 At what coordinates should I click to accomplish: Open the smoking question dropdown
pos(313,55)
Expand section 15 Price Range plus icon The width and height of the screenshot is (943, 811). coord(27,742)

_ _ _

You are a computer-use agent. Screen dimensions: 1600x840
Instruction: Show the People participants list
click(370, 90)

_ _ _

:: EXERCISE DETAILS ::
Give back precisely the lines above that start at the line containing "At what coordinates" and end at the line containing "Expand section 15", inclusive. No other lines belong in the output.

:: ANSWER SPACE ::
 At what coordinates should I click to accomplish: Open the smoking question dropdown
pos(313,55)
Expand section 15 Price Range plus icon The width and height of the screenshot is (943, 811). coord(27,742)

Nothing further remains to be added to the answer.